老渔翁收起鱼竿,拎着鱼篓,慢慢走远了。他的背影在月光下拖得很长,很孤独,又很安宁。

挽月:他一个人,三年了。

江载舟:嗯。

挽月:他会觉得孤独么?

江载舟:也许不会。他有他的鱼,有这片湖,有每个夜晚的月亮。

挽月:那够么?

江载舟:够不够,不是旁人说了算的。他觉得够,便是够了。

林挽月沉默了。她想起方迪说的话:他不是来救你的。他只是一面镜子。此刻她望着老渔翁,忽然觉得,也许每个人都是一面镜子。老渔翁照见的,是孤独的另一种样子——不悲不喜,安安静静。他不需要怜悯,因为他已经和这片湖、这些鱼、这轮月亮,长在了一起。

挽月:你说,我们以后会变成这样么?

江载舟:变成什么样?

挽月:一个人,在这里钓鱼,看月亮。

江载舟:不会。

挽月:为何?

江载舟:因为有我。

林挽月盯着那行字,心跳漏了一拍。她不知该回什么,只是望着屏幕,望着月亮,望着他。

挽月:你说话真像写诗。

江载舟:你上次也这么说。

挽月:嗯。因为是真的。

江载舟:你不讨厌就好。

挽月:不讨厌。挺喜欢的。

他们又站了许久。

江载舟:我得下了。

挽月:明天还来么?

江载舟:来。

挽月:好。

他的头像暗了下去。林挽月望着空荡荡的队伍列表,忽然想起他说的那句话:因为有我。她笑了。原来被人需要,是这样的感觉。
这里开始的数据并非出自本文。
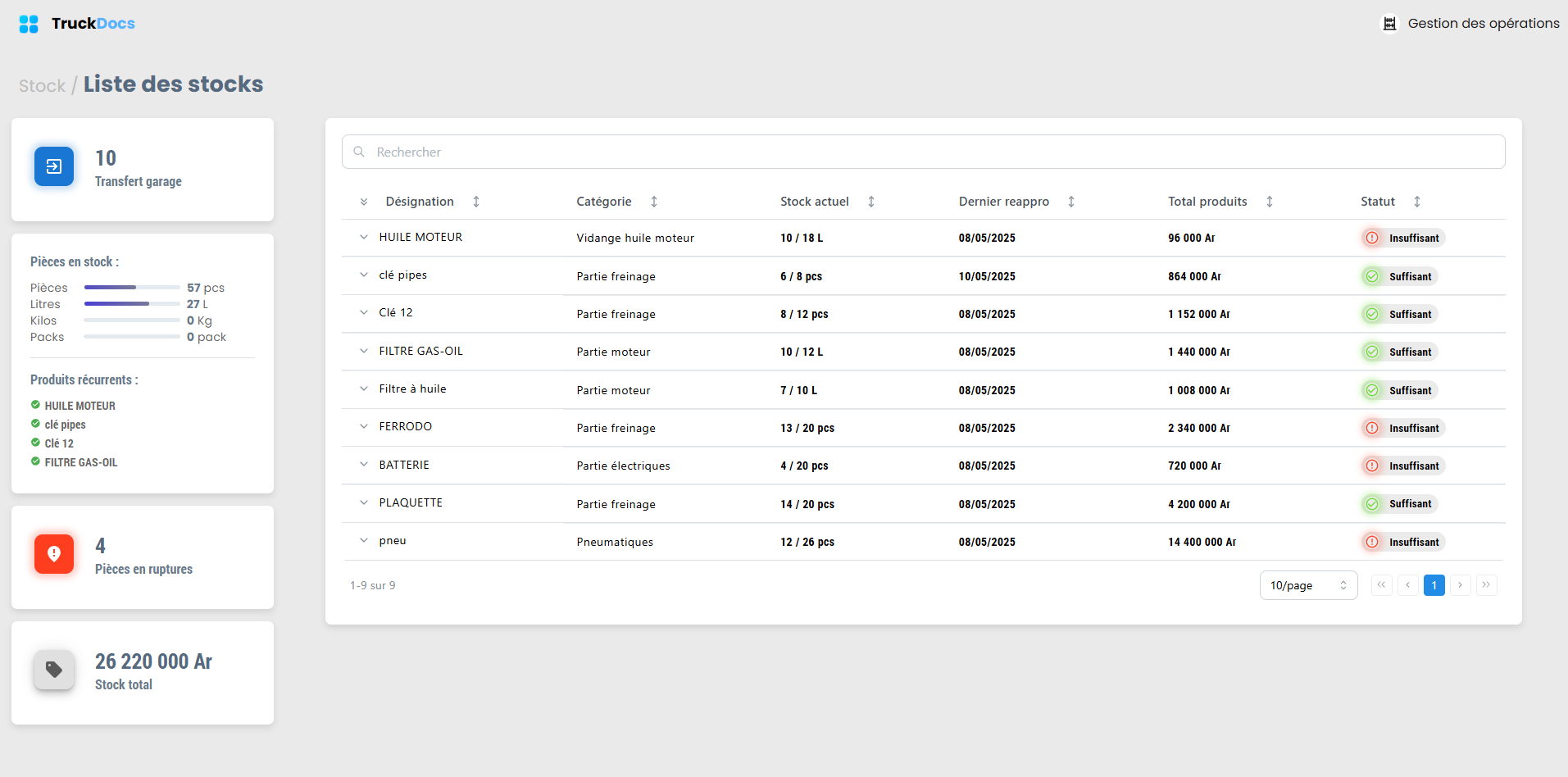The image size is (1568, 777).
Task: Click the blue Transfert garage icon
Action: coord(54,166)
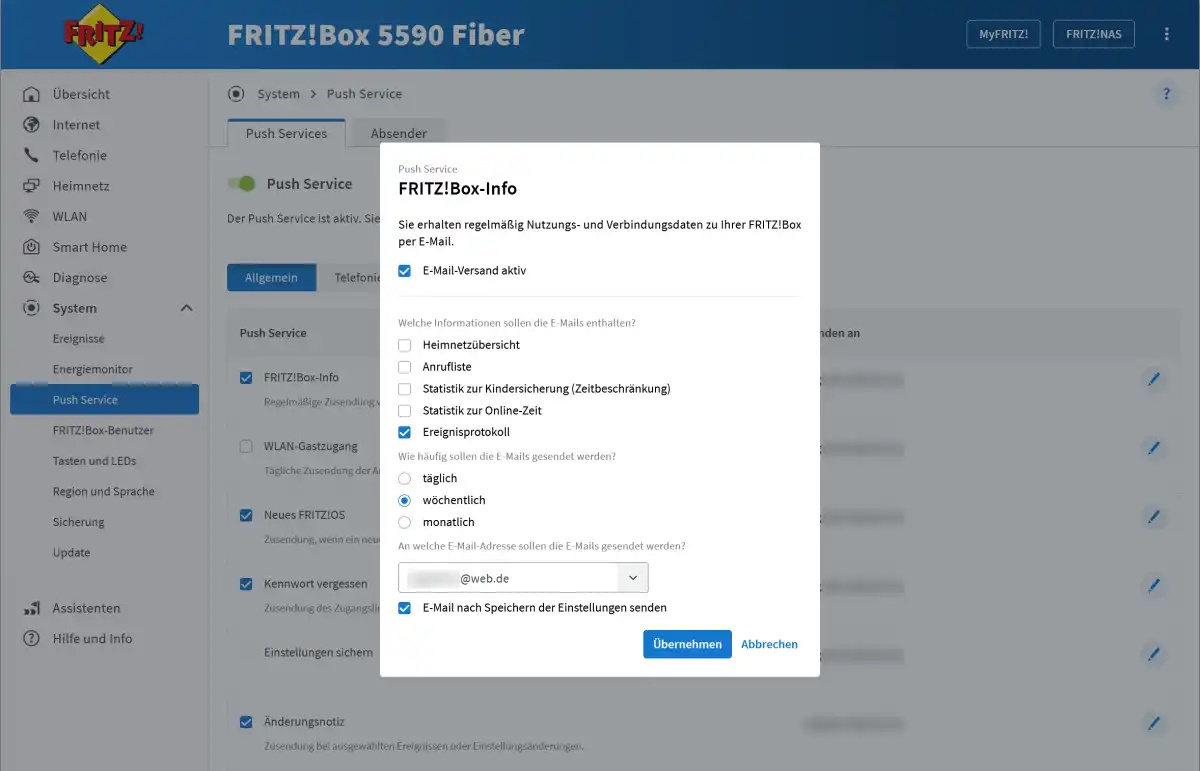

不是被索取,不是被依赖,是有人把你的存在,当作一个理由。

她关掉游戏,起身走到落地窗前。

窗外是苏州河的夜景,河水被路灯染成细碎的银鳞,对岸的写字楼还有几扇亮着的窗。她想起老渔翁,想起他说“两个人在一起不容易”。她想起江载舟,想起他说“因为有我”。她想起方迪,想起她说“他在你身上看见他自己”。

她忽然觉得,孤独有很多种样子,而她喜欢自己现在这一种——不是被迫的,不是等待被填满的,而是一种选择,一种安宁。

她给方迪回了条消息:“睡了,明天见。”然后放下手机。

沈砚舟也没有再失眠。他站在窗前,看着江面上最后一艘夜航船的灯光远去。他花了三个月找一条路,他以为是还她一个人情。现在他明白了,他是在找自己,找一个值得一起看月亮的人。他找到了。这个念头,让他今晚可以安稳地闭上眼睛。

他们都睡着了,比以往任何一天都要安稳。因为知道,明天的凌晨两点,有人会来。